TRECHO DO DOCUMENTO>
########

É possível encarar a vontade de Reed de derrotar Karnazes como parte de um ciclo vicioso de desespero. Não importa quantas corridas ganhe, ela provavelmente nunca vai alcançar a estatura midiática dele, e vai forçar seu corpo além dos limites tentando. Ainda não se sabe como as ultracorridas afetam os corpos de pessoas como Karnazes e Reed. Em curto prazo, não é incomum que os corredores tenham convulsões, vômito e desmaios. Alguns sofrem de insuficiência renal aguda causada por necrose tubular (quando subprodutos tóxicos da decomposição muscular se infiltram nos rins) ou hiponatremia (baixa concentração de sódio, que pode levar a morte).
Em uma corrida de 160 quilômetros, os corredores podem perder e consumir até um terço de seu peso em fluidos e danos ao tecido muscular, a ponto de serem necessários meses para se recuperarem. Podem sofrer de síndrome do "intestino escoado", na qual o conteúdo intestinal se infiltra na corrente sangüínea, resultando em sérios problemas digestivos. E podem estar suprimindo seus sistemas imunológicos, envelhecendo prematuramente e reduzindo seu impulso sexual.Na condição de mulher tentando se provar diante dos homens, Reed força os limites ainda mais. Para complicar a situação, há o seu histórico de anorexia. De tempos em tempos, ao longo de 15 anos, desde 1976, Reed tomou laxativos, exceto quando estava grávida. Em 1991, ela finalmente percebeu, durante uma internação hospitalar, como os corpos de outras anoréxicas eram esqueléticos. Então ela substituiu sua compulsão por outra, relativamente mais saudável. E está levando essa nova compulsão tão longe quanto pode.

NO ARIZONA, NUMA HORA INGRATA de uma segunda de manhã, Pam acaba de superar o recorde pessoal de Karnazes, 364 quilômetros. Ele levou cerca de 75 horas, e ela, 67. "Foi bom superar Dean", comemora. "Vai ser muito bom chegar aos 482 quilômetros." Sua mecânica de corrida não parece diferente, mas ela estava progredindo mais devagar, cerca de um quilômetro a cada 10 minutos. Um pouco antes, naquela noite, ela deu uma "apagada" enquanto corria; agora estava ouvindo AC/DC no iPod de seu filho de 16 anos. À 1h57 da tarde, 79 horas e 57 minutos depois de começar, Reed cambaleou através da marca das 486 quilômetros.

########

DADOS FORNECIDOS>
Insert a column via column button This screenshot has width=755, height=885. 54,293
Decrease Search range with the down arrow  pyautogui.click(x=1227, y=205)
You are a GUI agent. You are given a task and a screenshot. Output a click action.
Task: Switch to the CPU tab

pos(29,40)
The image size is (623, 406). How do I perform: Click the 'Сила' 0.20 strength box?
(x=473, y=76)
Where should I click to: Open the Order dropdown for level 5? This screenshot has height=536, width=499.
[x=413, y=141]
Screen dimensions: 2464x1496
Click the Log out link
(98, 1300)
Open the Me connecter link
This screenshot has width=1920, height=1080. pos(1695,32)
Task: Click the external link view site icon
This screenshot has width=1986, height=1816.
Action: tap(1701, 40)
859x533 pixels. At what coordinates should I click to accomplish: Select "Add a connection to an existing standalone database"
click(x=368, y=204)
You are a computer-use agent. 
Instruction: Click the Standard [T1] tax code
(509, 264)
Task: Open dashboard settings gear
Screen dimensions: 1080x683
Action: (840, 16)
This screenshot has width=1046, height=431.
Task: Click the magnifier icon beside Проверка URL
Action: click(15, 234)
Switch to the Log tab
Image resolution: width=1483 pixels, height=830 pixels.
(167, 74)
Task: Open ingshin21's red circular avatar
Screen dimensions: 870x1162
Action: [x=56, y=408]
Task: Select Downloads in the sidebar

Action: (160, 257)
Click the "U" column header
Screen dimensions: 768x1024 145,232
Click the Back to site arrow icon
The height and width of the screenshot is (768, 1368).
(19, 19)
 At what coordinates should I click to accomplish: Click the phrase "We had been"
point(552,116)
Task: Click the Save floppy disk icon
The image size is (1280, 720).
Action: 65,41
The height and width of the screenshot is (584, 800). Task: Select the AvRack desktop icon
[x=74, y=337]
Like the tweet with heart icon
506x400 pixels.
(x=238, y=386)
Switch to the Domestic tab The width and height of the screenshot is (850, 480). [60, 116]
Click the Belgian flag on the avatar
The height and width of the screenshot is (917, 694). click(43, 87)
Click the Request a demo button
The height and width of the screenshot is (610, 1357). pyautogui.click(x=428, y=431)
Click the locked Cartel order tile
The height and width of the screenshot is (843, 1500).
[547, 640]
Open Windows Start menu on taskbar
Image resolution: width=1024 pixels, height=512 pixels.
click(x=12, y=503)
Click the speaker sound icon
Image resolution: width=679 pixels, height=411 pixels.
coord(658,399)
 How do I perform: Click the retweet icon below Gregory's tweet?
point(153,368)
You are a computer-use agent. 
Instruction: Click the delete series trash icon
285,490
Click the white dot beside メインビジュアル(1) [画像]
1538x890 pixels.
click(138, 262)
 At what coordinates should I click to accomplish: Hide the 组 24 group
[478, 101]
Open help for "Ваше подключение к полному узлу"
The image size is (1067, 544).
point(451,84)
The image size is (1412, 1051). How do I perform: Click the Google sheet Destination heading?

########

REQUISITOS DO EXERCÍCIO>
Prossiga com o texto sobre a ultracorrida de Pam Reed, começando logo após a última frase apresentada.

RESPOSTA DO EXERCÍCIO>
Ela abraçou seus filhos e pais, que estavam acampados do lado da estrada em um trailer, cozinhando macarrão e mingau para ela. Alguns repórteres locais apareceram e ela respondeu às perguntas e tirou os tênis. Após 486 quilômetros, ela tinha uma bolha. "Adoro ter feito isso", diz. Karno provavelmente não se sentiu tão bem, embora tenha agido como se mal tivesse notado. Na semana seguinte, ele declarou que havia mudado seu objetivo de 482 para 804 quilômetros, e que tentaria correr isso em um percurso mais plano, possivelmente de San Francisco até Los Angeles. "Nunca vou desconsiderar o que Pam realizou", declarou. "É só que meu coração não está em correr em círculos.
Como em todas as ultras, eu compito contra mim mesmo. E tenho que dizer que acho que o ego dela é maior que o meu", disse. Sendo do tipo que leva desafios a sério, Reed elevou as apostas. Em maio, convidou Karnazes para um mano a mano de 804 quilômetros. "Ganha quem chegar primeiro", disse Reed. Em junho, Karnazes disse que aceitaria, dependendo do percurso. Finalmente, a rivalidade dos dois poderia ser expressa abertamente. Ou não. No início de agosto, Reed estava reconsiderando a idéia e pensando em correr os 804 quilômetros através do Arizona.
Em julho, na Badwater, ela havia tido de se satisfazer com um quinto lugar enquanto Jurek, em sua primeira participação na corrida, devastou a competição. Ela nem teve a oportunidade de confrontar Karno: ele desistiu do evento em favor do campeonato mundial na Áustria, em que chegou em 34º. Agora Reed parece ter se cansado da rivalidade. "O que mais eu preciso provar?", pergunta. "Mas eu adoraria mesmo correr 804 quilômetros. Não é esquisito?", completou, rindo.